ROMA – Accento retró, stile modern rebellion, meccanica in vista. Anima da icona anni Ottanta e roadster attualissima. È la CB1000F, ultima nata Honda, in vendita da settembre al costo di 12.190 euro. È la figlia naturale della leggenda 900 Bol d’Or del 1979 e fa parte dell’evoluzione delle CB che partono dal 1959 con la CB92 e arrivano alla CB1000F di oggi, dopo 67 anni di storia e miliardi di chilometri in tutto il mondo.

Sessantasette anni non sono pochi per un modello di moto chiamato CB, ma l’età complessiva della Honda è ormai quella di una esperta signora di 80 anni. Un valore aggiunto notevole su un mercato pieno di aziende appena sbarcate in Europa dietro marchi storici acquistati in saldo. Anche per questo gli anni di garanzia sono 6, coperti da 819 concessionari in 14 Paesi.

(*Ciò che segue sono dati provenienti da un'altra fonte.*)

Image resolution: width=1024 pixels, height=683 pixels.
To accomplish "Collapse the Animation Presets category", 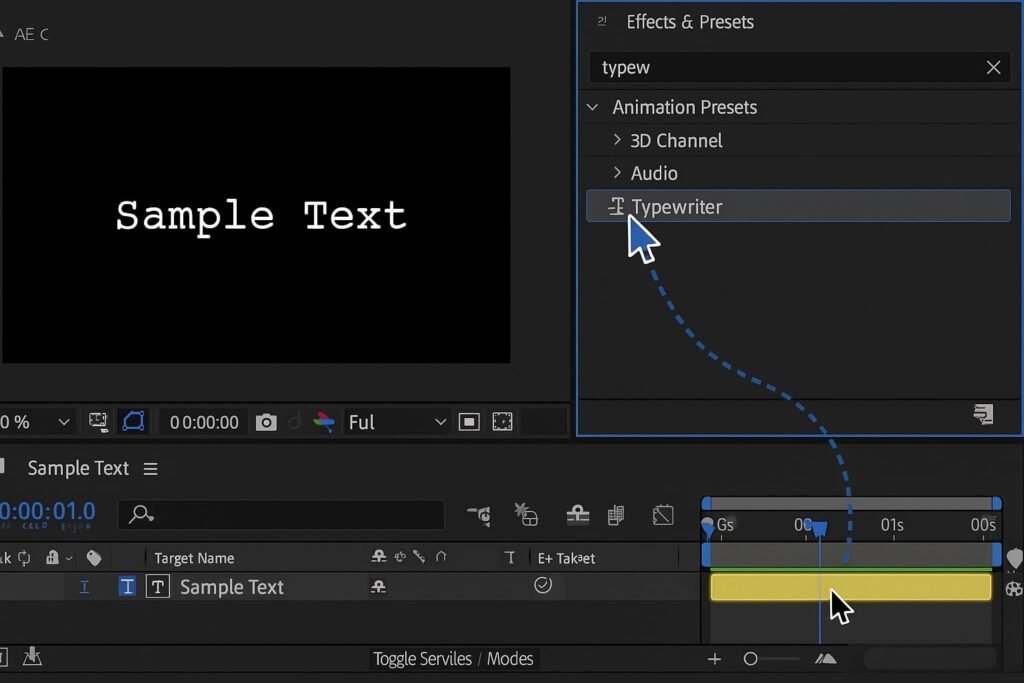I will click(x=593, y=107).
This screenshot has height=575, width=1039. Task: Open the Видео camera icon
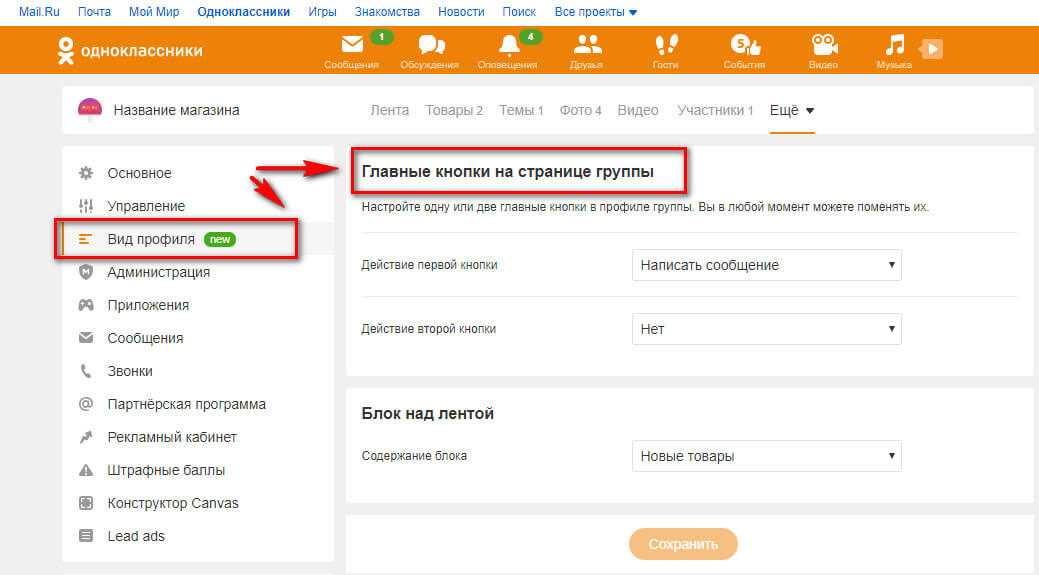(x=823, y=46)
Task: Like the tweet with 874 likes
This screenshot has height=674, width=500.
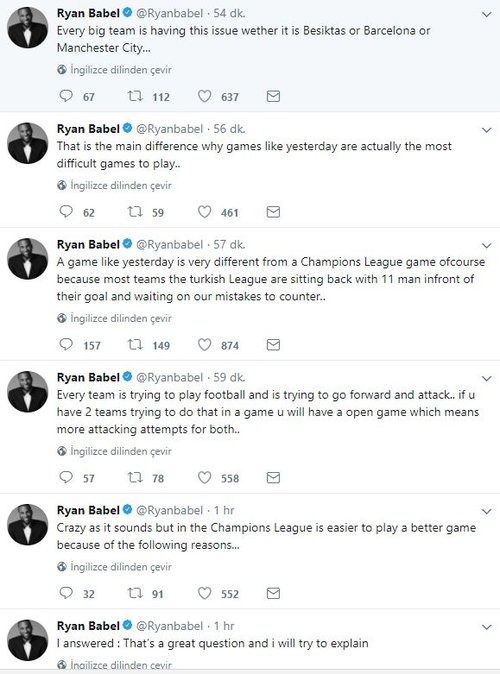Action: [x=204, y=345]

La CB1000F è bella da ferma, ma si caratterizza soprattutto guidandola. Il manubrio a piega alta suggerisce una posizione con busto eretto e avanzato, che poi sarebbe la postura ideale. La partenza del percorso di prova è all’ Eur e si raggiunge Bracciano e ritorno. La prima sensazione è un gran motore, fluido, energico di coppia, con 124 cavalli distribuiti con sapienza a partire da 1.000 giri. Le marce basse sono corte per scelta, mentre dalla terza si allungano progressivamente: intorno a 4.000 giri si viaggia a 100 orari e il consumo di 5,6 km/l consente un’autonomia di 280 km. Il peso è 214 kg, ma dimostra meno. Tre le mappature fisse e due user a impostazione libera.